Si tout va bien, cet été je devrais être en expédition à la voile sur la côte est du Groenland. Tous les gens à qui j’en parle me disent :

Ah ! Quelle chance, les vastes étendues immaculées, comme ça doit être beau !

C’est bien ce que je pensais jusqu’à ce que je me penche un peu plus sur le problème. Au Groenland, une partie de la neige est noire !

J’ai déjà croisé ce phénomène en antarctique dans une île volcanique ou les dépôts de cendre s’étaient figés dans glaces. Certes les éruptions volcaniques islandaises récentes ont dû avoir leur part dans l’affaire. Mais le phénomène semble s’être accéléré avant, depuis 2009.

Qu’est ce qui salit la neige ? Les impuretés poussières et suies apportées par les vents depuis les territoires industrialisés, suite essentiellement à la combustion des ressources fossiles que sont le charbon et le pétrole. Ceux-ci augmentent toujours aussi régulièrement. Mais aussi les poussières dues aux feux de forêts de plus en plus nombreux dans le grand nord. On se souvient de l’été 2010 avec les gigantesques feux en Russie. En 2014, 3,3 millions d’hectares sont partis en fumée rien que dans le nord-ouest du Canada. En Arctique, les forêts s’embrassent à un rythme jamais vu depuis 10 000 ans.

Les photos prises par le scientifique américain Jason Box sont tout simplement incroyables : des champs noirâtres, où seules les crevasses de fonte font apparaître un croisillon blanc ; des étendues sans fin comme recouvertes de cendre.

Conséquence, la neige plus sombre absorbe plus les rayons du soleil. C’est l’effet albédo, que nous connaissons bien, simplement en remarquant que nous avons plus chaud au soleil avec un vêtement sombre. La température qui s’élève fait fondre la glace, bien sûr, mais parallèlement augmente le diamètre des grains de neige. Or plus ceux-ci sont gros plus ils absorbent la chaleur. De plus, ces impuretés nourrissent des bactéries qui, en se multipliant, participent à la fonte. Enfin, les sols à nu libérés de leur manteau neigeux sont à leur tour sources de poussières sous l’effet des vents.

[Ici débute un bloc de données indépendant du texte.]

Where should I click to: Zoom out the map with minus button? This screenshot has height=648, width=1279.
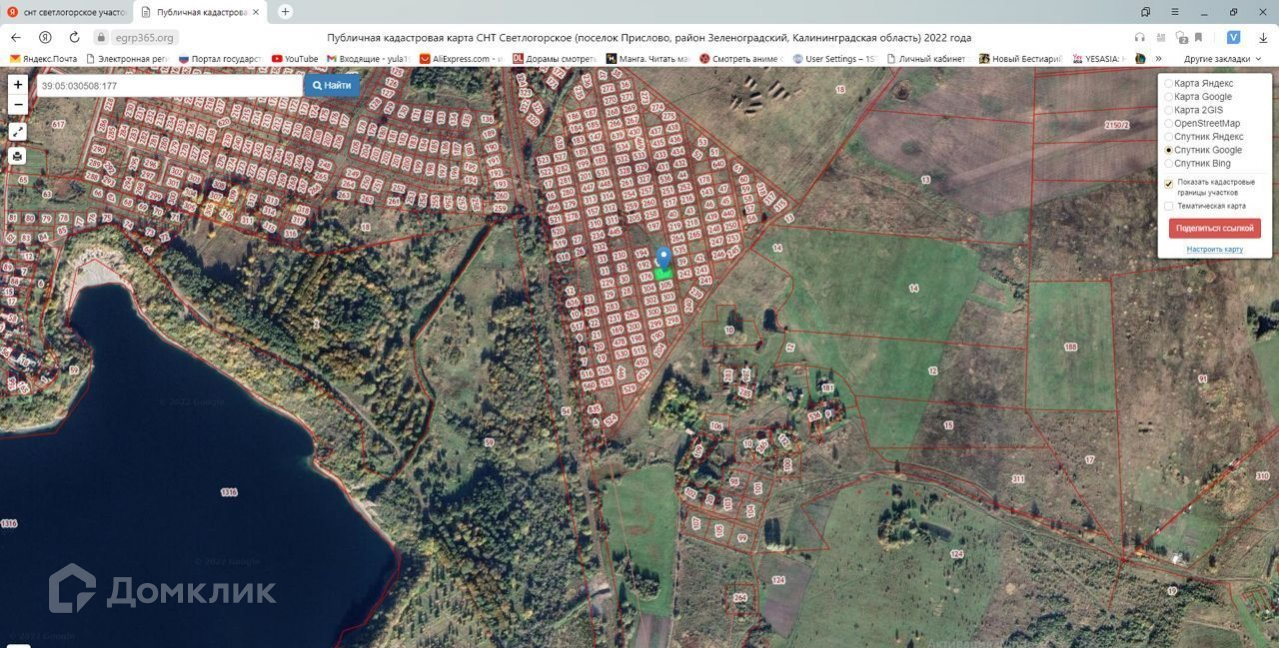click(x=18, y=104)
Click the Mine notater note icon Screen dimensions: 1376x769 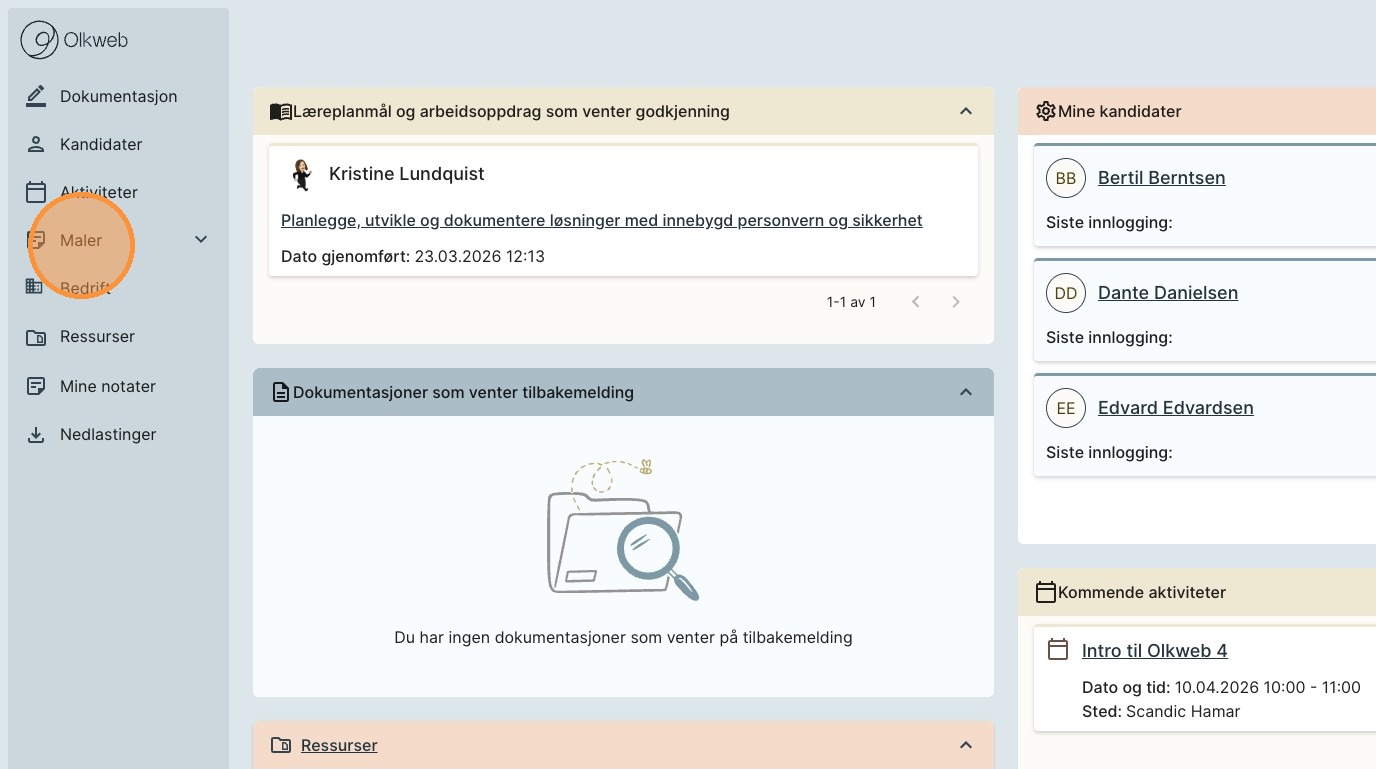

Bref, plus ça chauffe, plus ça chauffe. Les scientifiques ont calculé que ces poussières en plus grand nombre, augmentent de 27 milliards de tonnes la fonte du Groenland, contribuant ainsi pour 0,13 mm par an à l’augmentation du niveau des mers. Rappelons que la fonte totale du Groenland, dont on espère qu’elle n’est pas pour tout de suite, provoquerait une augmentation de 7 mètres du niveau marin, engendrant un désastre humain.

Au total, le Groenland qui perdait environ 200 gigatonnes de glaces par an entre 2003 et 2006 est passé à 360 entre 2009 et 2012, dépassant déjà le modèle prévu par le GIEC.

Donc je ne sais pas ce que je verrai cet été au Groenland et sans jouer à se faire peur, il devient urgent de faire quelque chose à la conférence sur le climat de la fin de l’année.

Allez, ma chère Fabienne, on y croit …. Et se bat pour cela.